> **INSTRUCTIONS FOR THE TASK**
Scan the records below for the line containing "969x684 pixels." and the line containing "Collapse the header with chevron up". Copy both, plus every line between, exactly.

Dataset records

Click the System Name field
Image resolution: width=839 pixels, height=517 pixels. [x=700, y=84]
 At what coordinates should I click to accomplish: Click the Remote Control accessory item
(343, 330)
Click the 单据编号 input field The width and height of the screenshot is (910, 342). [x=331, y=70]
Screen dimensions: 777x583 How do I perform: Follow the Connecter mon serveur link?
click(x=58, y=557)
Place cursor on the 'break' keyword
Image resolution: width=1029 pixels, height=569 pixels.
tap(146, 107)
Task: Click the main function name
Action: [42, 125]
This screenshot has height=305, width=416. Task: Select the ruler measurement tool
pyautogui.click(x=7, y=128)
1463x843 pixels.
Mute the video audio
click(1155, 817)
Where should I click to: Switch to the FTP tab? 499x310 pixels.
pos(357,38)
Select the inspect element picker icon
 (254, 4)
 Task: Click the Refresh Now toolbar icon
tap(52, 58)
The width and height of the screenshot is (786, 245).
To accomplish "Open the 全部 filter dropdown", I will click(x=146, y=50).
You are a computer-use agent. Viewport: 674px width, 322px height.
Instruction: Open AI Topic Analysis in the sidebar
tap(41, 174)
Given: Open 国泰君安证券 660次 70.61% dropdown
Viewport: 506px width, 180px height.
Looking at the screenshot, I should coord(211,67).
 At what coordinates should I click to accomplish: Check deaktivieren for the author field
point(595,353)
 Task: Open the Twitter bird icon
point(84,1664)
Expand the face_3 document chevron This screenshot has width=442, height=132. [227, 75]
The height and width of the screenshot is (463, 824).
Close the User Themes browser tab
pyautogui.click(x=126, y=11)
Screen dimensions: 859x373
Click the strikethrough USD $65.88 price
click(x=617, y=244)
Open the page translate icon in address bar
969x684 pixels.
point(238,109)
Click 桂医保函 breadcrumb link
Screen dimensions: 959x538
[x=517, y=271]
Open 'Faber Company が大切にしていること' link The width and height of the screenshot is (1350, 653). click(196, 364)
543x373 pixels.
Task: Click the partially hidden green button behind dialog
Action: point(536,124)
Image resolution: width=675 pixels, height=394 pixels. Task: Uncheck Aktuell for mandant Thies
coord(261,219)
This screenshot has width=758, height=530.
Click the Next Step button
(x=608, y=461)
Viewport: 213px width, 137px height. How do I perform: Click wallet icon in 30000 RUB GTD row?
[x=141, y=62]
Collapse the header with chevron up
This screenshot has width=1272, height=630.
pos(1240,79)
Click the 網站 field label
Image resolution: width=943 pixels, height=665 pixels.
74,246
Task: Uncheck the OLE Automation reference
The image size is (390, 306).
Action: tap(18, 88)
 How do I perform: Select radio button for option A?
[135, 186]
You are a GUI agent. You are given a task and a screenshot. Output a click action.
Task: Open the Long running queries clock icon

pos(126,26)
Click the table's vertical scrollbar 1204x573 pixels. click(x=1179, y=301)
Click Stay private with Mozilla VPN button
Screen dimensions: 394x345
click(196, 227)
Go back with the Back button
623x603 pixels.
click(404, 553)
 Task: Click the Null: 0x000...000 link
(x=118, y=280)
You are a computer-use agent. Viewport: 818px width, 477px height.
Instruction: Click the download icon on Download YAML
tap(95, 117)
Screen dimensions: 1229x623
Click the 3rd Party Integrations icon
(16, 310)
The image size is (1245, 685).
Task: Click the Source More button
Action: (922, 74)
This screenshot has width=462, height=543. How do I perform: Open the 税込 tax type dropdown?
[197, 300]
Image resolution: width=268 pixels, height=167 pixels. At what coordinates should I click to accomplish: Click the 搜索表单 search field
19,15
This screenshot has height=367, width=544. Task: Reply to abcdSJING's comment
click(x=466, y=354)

> **RESPONSE TO THIS EXERCISE**
969x684 pixels.
point(238,109)
Click 桂医保函 breadcrumb link
Screen dimensions: 959x538
[x=517, y=271]
Open 'Faber Company が大切にしていること' link The width and height of the screenshot is (1350, 653). click(196, 364)
543x373 pixels.
Task: Click the partially hidden green button behind dialog
Action: point(536,124)
Image resolution: width=675 pixels, height=394 pixels. Task: Uncheck Aktuell for mandant Thies
coord(261,219)
This screenshot has width=758, height=530.
Click the Next Step button
(x=608, y=461)
Viewport: 213px width, 137px height. How do I perform: Click wallet icon in 30000 RUB GTD row?
[x=141, y=62]
Collapse the header with chevron up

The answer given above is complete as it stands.